年代・性別で見ると、20代男性は「よくある(29.7%)」「ときどきある(55.9%)」、20代女性は「よくある(37.5%)」「ときどきある(50.9%)」となり、男女とも8割を超えた。若い世代ほど、暑さを理由に外出・外食を控える傾向が見られる。
食事づくりを負担に感じる人も7割超(73.8%)、子育て家庭では約9割(89.1%)
他の季節と比べて、夏場の食事の準備や自炊を負担に感じるか聞いたところ、「とても負担に感じる(28.5%)」「やや負担に感じる(45.3%)」となり、合わせて7割超(73.8%)が夏場の食事づくりに負担を感じていることがわかった。
高校生までの子どもがいる家庭では、夏場の食事づくりを負担に感じる人が約9割(89.1%)となり、全体を上回った。子育て家庭では夏場の食事づくりにより高い負担感があることがうかがえる。
夏の食事づくりで悩みや負担に感じることを聞いたところ、最も多かったのは「暑い中で調理するのが負担(50.6%)」だった。以下「火を使う調理をできるだけ避けたい(39.1%)」「暑さで食欲が落ち、食べやすいメニューの選択に悩む(31.4%)」が続いた。
夏の献立では「さっぱり」「短時間」「火を使わない」を重視
夏の献立に求めることを聞いたところ、「さっぱりと食べられること(55.2%)」が最多となった。続いて「短時間で作れること(40.1%)」「火を使わずに作れること(29.9%)」となった。
食べやすさに加え、調理時間の短さや火を使わずに用意できることも、夏の献立選びで重視されていることがわかる。
夏に食べたい主食は冷たい麺類が上位。一方、“冷やしメシ”への関心も
夏場に食べたい主食や一品ものを聞いたところ、「そうめん(56.5%)」「冷やし中華(52.9%)」「そば(47.2%)」が上位となり、冷たい麺類が上位を占める結果となった。

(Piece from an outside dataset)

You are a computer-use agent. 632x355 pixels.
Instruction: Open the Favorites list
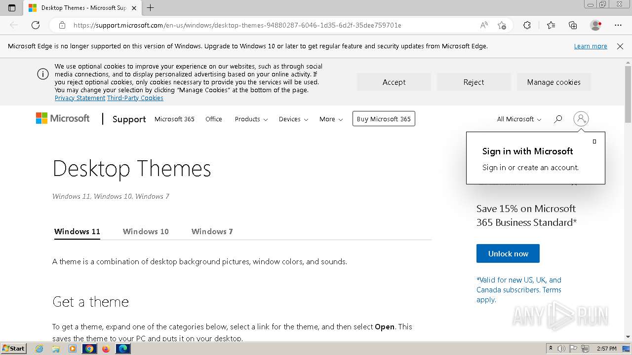pyautogui.click(x=551, y=25)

一方、夏場に食べてみたいお米料理を聞いたところ、「冷やし茶漬け(27.2%)」が最多となった。以下「カレー・スパイスを使ったごはん料理(25.4%)」「冷や汁風ごはん(21.3%)」が続き、冷たくさっぱり食べられる“冷やしメシ”にも関心が寄せられていることがうかがえる。
年代別では、20代で「冷製スープごはん(34.5%)」「冷や汁風ごはん(31.4%)」といった冷やし汁系ごはんが上位に入り、50代・60代では「カレー・スパイスを使ったごはん料理」(50代39.2%、60代37.4%)が最多となった。
性別でみると、男性は冷やし汁系ごはんやカレー・スパイスを使ったごはん料理が上位に入った一方、女性は具だくさんおにぎりや混ぜごはん、野菜を使ったごはん料理への関心が高い傾向が見られた。手軽さや食べやすさに加え、栄養バランスや健康感を意識したお米料理へのニーズがうかがえるなど、世代や性別によって関心を持つお米料理に違いがあることもわかった。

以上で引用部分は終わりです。